Fingers ache to twine... Oro?

This wasn't working at all. He couldn't possibly do a proper leave-taking haiku when his mind was full of images of deep sparkling blue and the softest caresses and twined strands of ebony tickled by the wind...What was WRONG with him? What were these images DOING in his mind's eye?

Wait! What WAS wrong with him? 

Hair in the wind...Hai! Every other time he'd fallen for an interminable period, his hair had been blowing out behind him, and his clothes had been rippling and twisting in the wind. But this time his hair was calmly laying against his back and his clothes were far less ruffled than his mind. 

The puzzle was solved with the appearance of light below him. The light poured out of a paper lantern in a small recessed nook; judging from his rate of approach, it seemed he was slowly drifting downwards. There were more lanterns at regular intervals which allowed Kenshin to observe the walls of the tunnel as he fell.

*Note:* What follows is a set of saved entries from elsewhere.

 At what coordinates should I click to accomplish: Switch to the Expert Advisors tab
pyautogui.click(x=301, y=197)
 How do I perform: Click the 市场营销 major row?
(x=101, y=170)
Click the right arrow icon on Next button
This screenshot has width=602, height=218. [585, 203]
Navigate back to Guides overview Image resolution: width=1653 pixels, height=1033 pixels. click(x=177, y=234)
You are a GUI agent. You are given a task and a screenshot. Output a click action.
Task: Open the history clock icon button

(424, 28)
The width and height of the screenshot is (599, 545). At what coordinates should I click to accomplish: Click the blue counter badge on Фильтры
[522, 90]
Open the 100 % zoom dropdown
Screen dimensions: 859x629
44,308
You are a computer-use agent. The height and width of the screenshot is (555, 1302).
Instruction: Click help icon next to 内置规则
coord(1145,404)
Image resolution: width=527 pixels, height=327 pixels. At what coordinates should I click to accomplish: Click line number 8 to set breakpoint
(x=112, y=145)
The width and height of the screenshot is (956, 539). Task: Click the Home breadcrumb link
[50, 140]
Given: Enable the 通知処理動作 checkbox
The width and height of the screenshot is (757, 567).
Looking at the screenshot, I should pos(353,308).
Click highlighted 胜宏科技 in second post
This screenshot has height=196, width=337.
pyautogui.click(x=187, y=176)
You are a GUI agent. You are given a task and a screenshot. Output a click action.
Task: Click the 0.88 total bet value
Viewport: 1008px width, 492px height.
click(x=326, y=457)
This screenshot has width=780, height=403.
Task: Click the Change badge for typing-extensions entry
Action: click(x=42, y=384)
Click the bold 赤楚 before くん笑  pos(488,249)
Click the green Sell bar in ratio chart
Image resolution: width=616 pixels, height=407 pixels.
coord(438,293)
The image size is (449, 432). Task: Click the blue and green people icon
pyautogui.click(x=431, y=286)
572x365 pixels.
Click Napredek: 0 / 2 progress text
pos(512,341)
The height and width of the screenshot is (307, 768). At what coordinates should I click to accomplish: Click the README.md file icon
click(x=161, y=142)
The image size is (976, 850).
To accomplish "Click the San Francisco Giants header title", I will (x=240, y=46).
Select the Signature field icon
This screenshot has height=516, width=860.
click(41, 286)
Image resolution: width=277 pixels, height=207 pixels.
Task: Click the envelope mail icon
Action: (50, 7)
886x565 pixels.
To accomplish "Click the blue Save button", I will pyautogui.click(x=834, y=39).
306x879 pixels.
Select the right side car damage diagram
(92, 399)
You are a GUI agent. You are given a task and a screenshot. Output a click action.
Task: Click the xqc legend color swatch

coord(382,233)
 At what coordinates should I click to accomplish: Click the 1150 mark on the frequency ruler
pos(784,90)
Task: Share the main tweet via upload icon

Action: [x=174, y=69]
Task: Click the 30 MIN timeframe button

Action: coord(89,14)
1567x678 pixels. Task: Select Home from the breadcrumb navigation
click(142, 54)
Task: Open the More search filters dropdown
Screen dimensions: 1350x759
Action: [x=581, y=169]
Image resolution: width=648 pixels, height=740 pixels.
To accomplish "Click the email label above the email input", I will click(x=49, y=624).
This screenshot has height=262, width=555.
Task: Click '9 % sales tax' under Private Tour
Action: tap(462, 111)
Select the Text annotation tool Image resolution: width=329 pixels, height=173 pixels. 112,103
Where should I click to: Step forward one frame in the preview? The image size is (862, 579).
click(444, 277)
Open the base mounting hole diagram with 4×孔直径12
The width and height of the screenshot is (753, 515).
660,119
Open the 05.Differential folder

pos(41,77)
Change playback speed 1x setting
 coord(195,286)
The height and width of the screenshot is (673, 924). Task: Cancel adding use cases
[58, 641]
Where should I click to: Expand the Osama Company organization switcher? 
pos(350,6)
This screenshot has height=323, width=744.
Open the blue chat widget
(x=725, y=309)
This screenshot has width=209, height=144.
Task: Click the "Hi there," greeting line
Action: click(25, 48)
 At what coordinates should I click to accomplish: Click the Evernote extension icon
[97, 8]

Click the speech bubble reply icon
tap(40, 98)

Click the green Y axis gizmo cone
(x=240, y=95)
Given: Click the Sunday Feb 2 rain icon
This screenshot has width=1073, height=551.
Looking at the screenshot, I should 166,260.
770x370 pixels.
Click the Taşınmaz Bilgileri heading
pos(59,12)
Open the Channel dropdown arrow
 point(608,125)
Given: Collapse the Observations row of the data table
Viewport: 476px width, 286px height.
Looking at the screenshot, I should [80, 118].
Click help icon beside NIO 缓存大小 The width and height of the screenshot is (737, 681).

To Kenshin's surprise, the walls were decorated -- almost cluttered, if he was allowed to criticize. There were shelves laden with books, neatly labeled jars, ivory knickknacks and carved wooden whatnots and sparkling curios of all kinds. There were scrolls hung, some with traditional images of ladies in kimonos looking pensive, cloud-capped mountains, and willow trees drooping over tranquil rivers. Other scrolls looked very odd, indeed -- one had a huge metal-armored figure in the foreground and a wistful blue-haired girl in the background. Another had a kitten hanging from a tree branch with some sort of gaijin script beneath it. Yet another had a ring of faces surrounding a girl who stood in front of a red bird that rather resembled an exceedingly large chicken.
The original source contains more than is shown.